WHAT TO PRODUCE
Below this line is a listing that includes pictures. Copy exactly, and only, the lines from the one containing "800x429 pixels. Task: Focus" through the one containing "You are a computer-use"; the pictures do not go in the copy.

MATERIALS PROVIDED
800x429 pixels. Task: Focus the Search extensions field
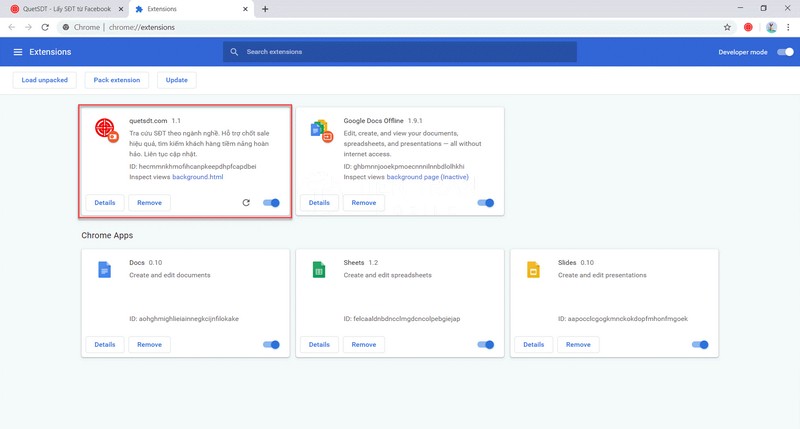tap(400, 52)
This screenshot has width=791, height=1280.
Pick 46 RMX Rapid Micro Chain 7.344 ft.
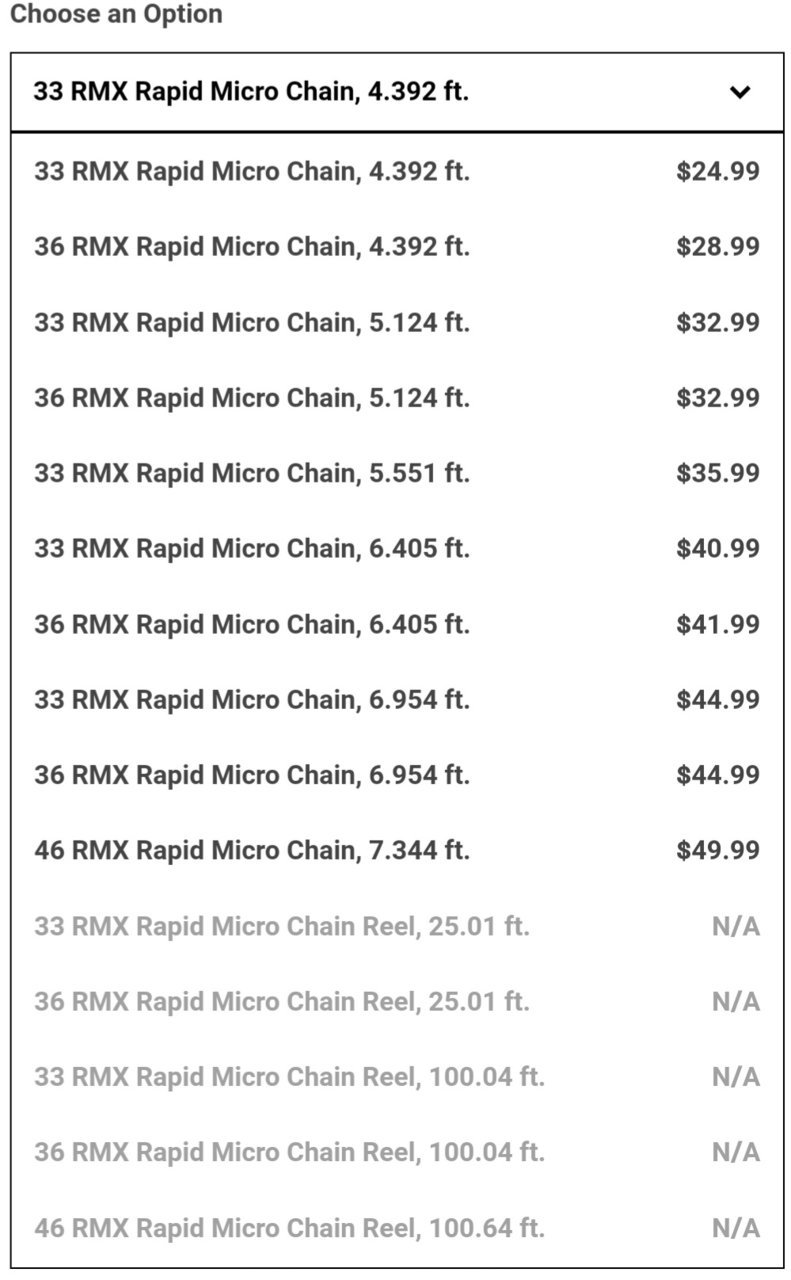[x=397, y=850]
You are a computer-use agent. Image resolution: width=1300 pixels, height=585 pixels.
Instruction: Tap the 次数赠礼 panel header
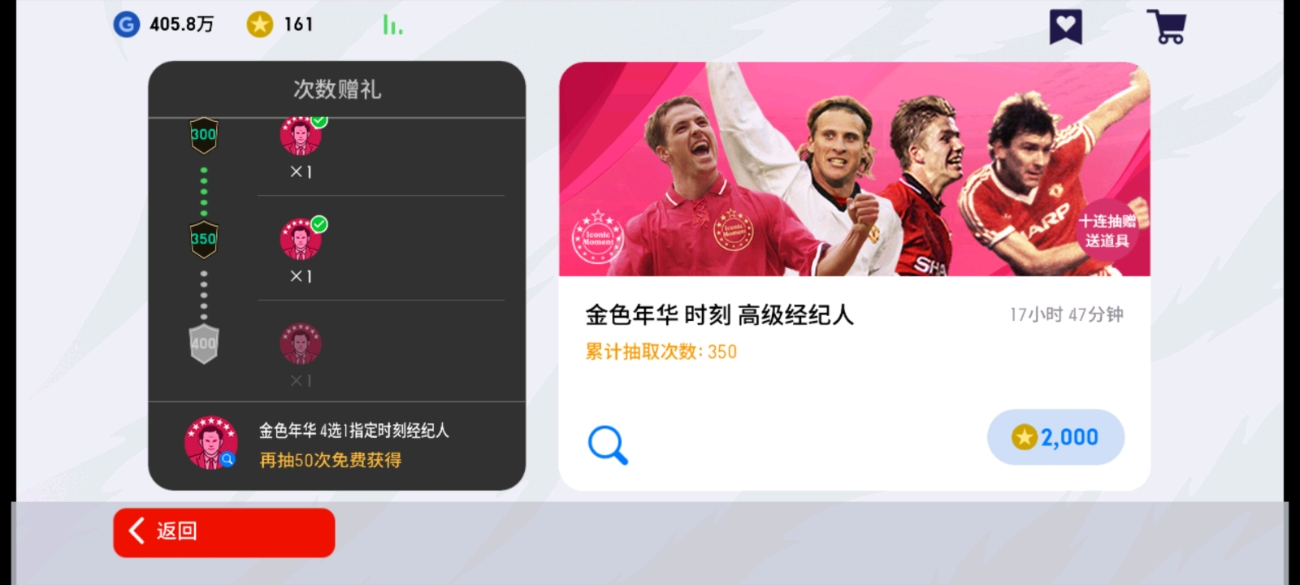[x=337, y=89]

* * *

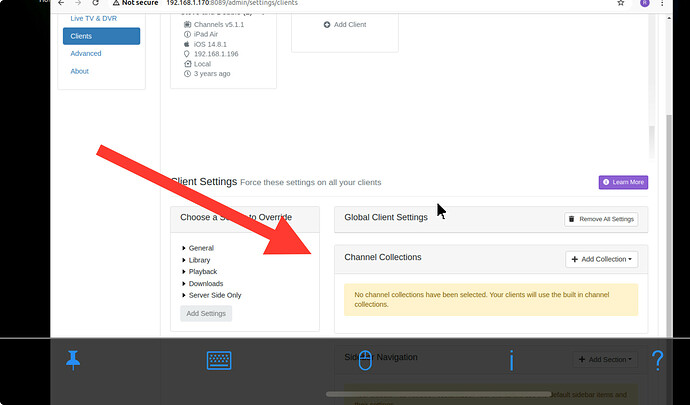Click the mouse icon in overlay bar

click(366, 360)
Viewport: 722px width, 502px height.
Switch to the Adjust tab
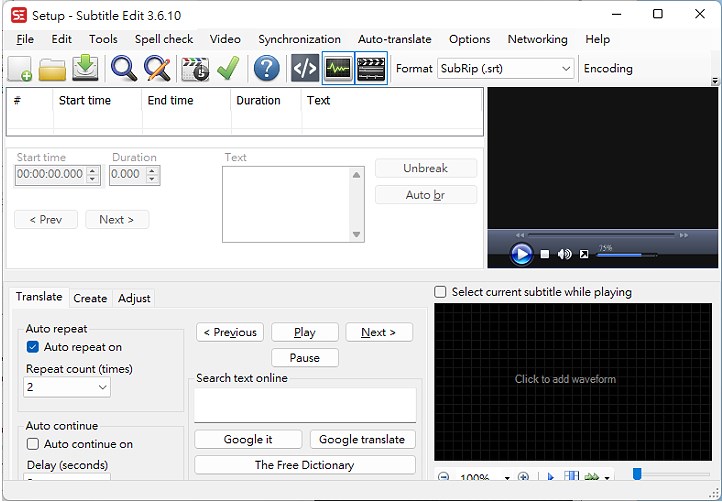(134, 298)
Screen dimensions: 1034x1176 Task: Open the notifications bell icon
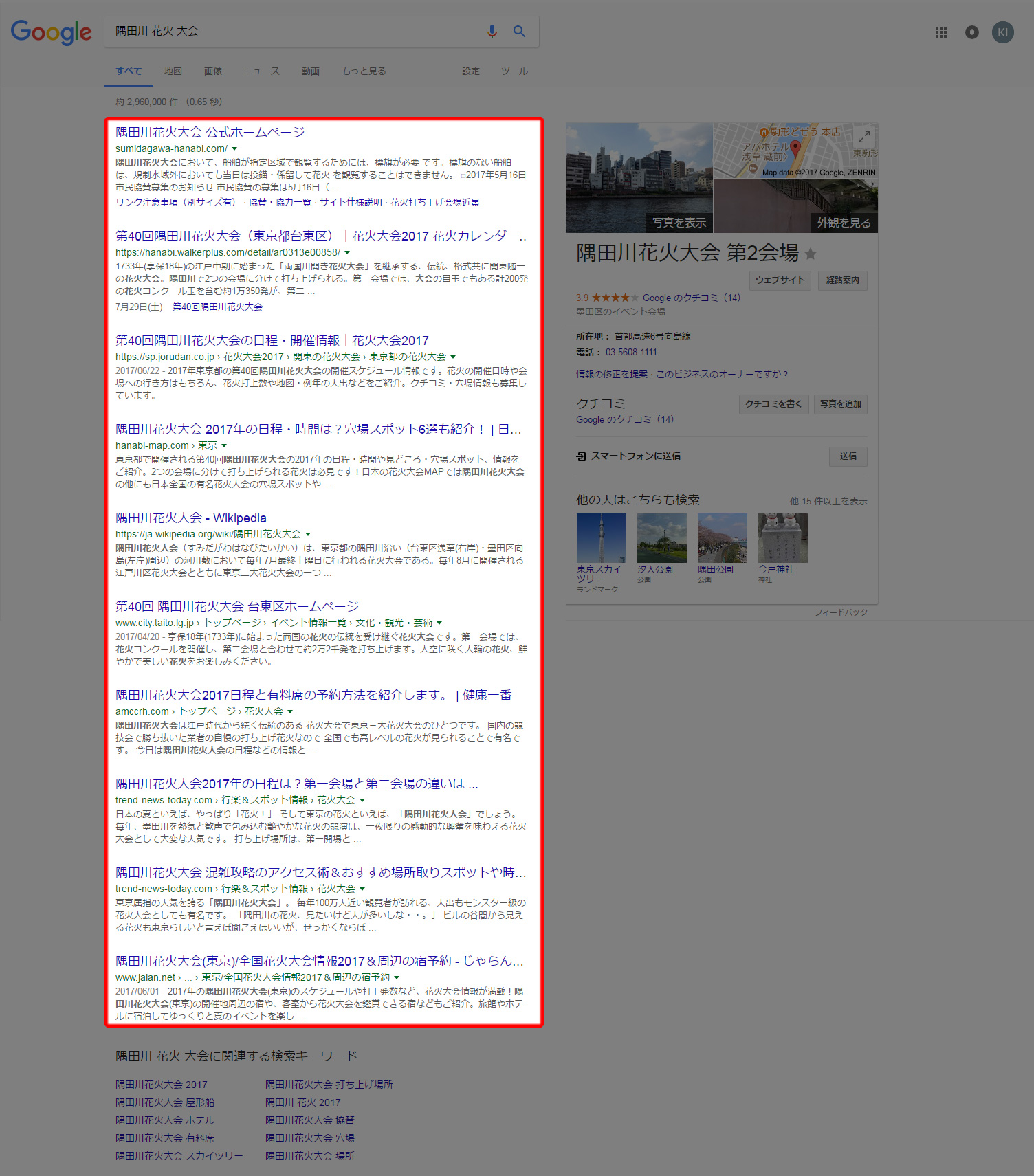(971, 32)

RESPONSE BOX
800x429 pixels. Task: Focus the Search extensions field
tap(400, 52)
This screenshot has width=791, height=1280.
Pick 46 RMX Rapid Micro Chain 7.344 ft.
[x=397, y=850]
You are a computer-use agent. Image resolution: width=1300 pixels, height=585 pixels.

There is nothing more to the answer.